Reject JFJ’s recommendations
THE EDITOR, Madam:
The recent call by Jamaicans for Justice (JFJ) for decriminalisation of consensual sex between minors requires urgent scrutiny. While framed as a human rights issue, the proposal fundamentally seeks to recognise a legal capacity for children to consent to sexual activity — a concept that is legally fallacious and socially hazardous.
In Jamaican law, children lack the legal capacity to consent to sexual acts, even among themselves. This is not a punitive measure but a protective one; the law guards children even from their own developing impulses. To recognise ‘consensual’ sex between minors is to de facto decrease the age of consent.
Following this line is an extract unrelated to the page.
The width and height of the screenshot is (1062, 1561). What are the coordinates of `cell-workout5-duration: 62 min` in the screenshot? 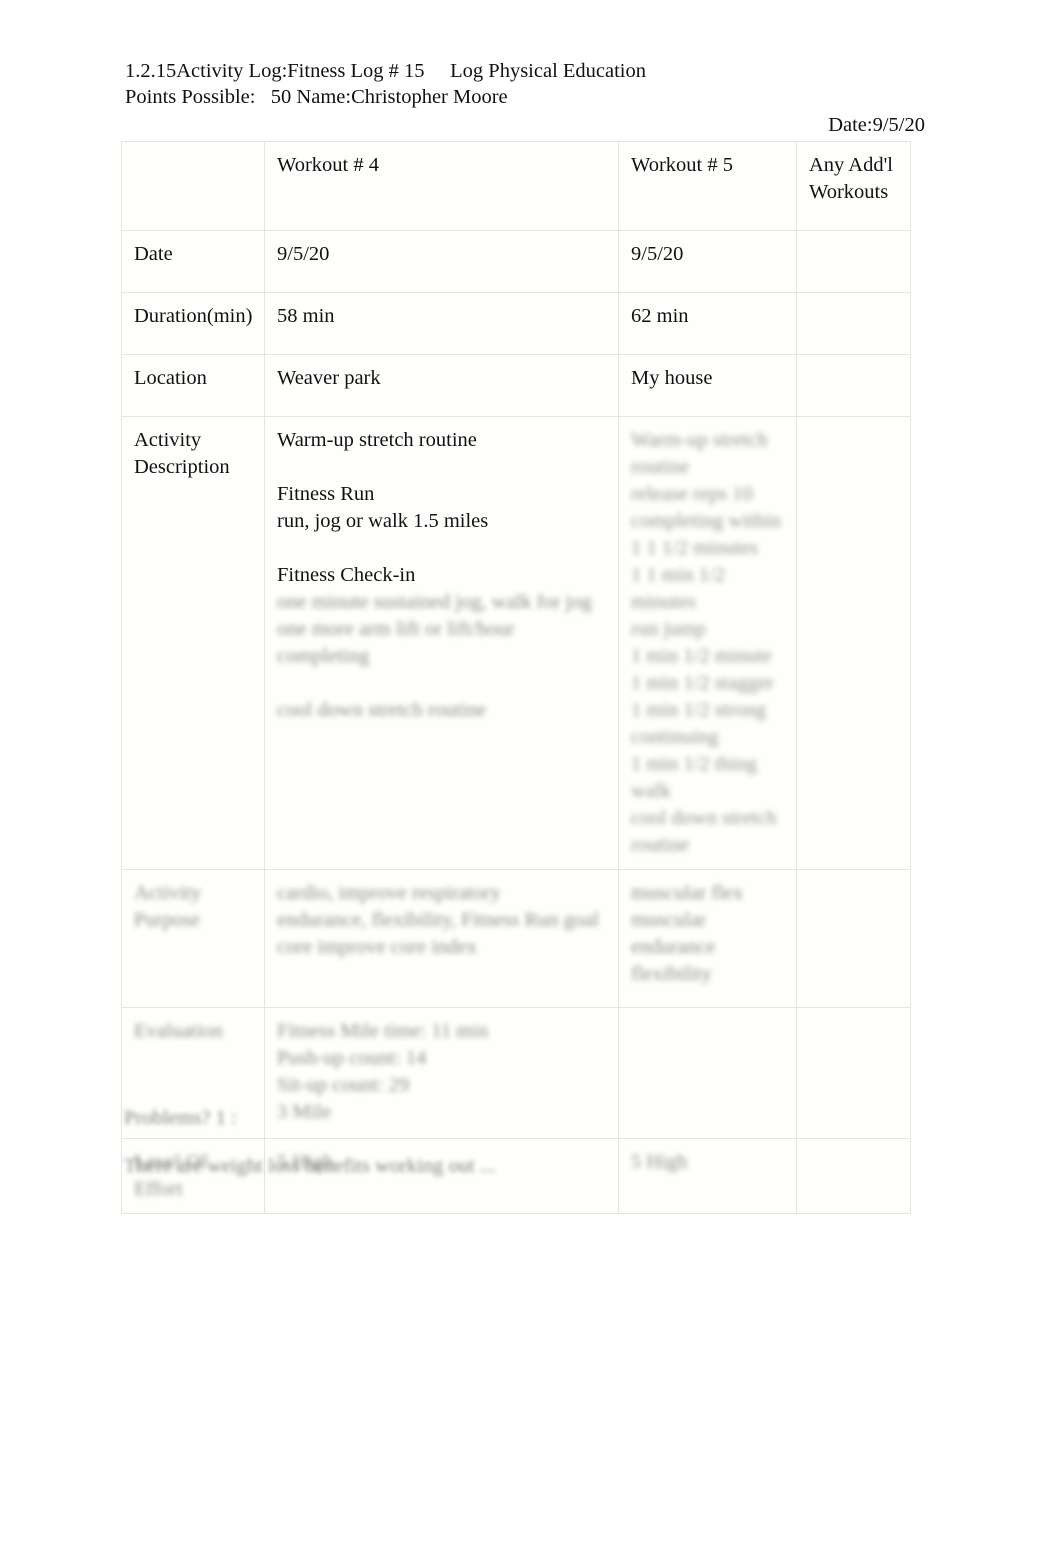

Such a shift would inevitably open the door for the sexualisation and victimisation of our youth, providing a legal foothold for predators who specialise in grooming and exploitation during a child’s formative years.
We must instead re-echo the calls from the Office of the Children’s Advocate (OCA) and various stakeholders to increase the age of consent to 18 years. Children need to be protected from predatory elements.
The narrative that children are currently being ‘criminalised’ is factually incorrect. Under the existing Child Diversion Policy, no child receives a criminal record or faces the traditional criminal justice system for these matters. Instead, they receive professional counselling, and their families are provided with essential support.
While critics point to delays in the diversion process as a reason for legislative change, this is a non sequitur. Delay is a systemic feature of the Jamaican justice system that requires administrative improvement, not the abandonment of protective legal principles. In sexual offence cases, where facts are often divergent and require careful investigation, thoroughness is a virtue. We should be advocating for greater resource allocation for social workers and investigators to expedite these checks, rather than dismantling a system that is currently yielding positive results.
The public must remain vigilant regarding JFJ’s recurring recommendations. One cannot forget the controversy surrounding the unauthorised ‘comprehensive sexuality education’ materials introduced into children’s homes, nor the organisation’s historic opposition to raising the age of consent. Introducing this proposal at year-end, while the nation is occupied with Hurricane Melissa relief and Christmas festivities, appears to be an attempt to bypass robust public debate.
We must firmly reject any attempt to reduce the age of consent.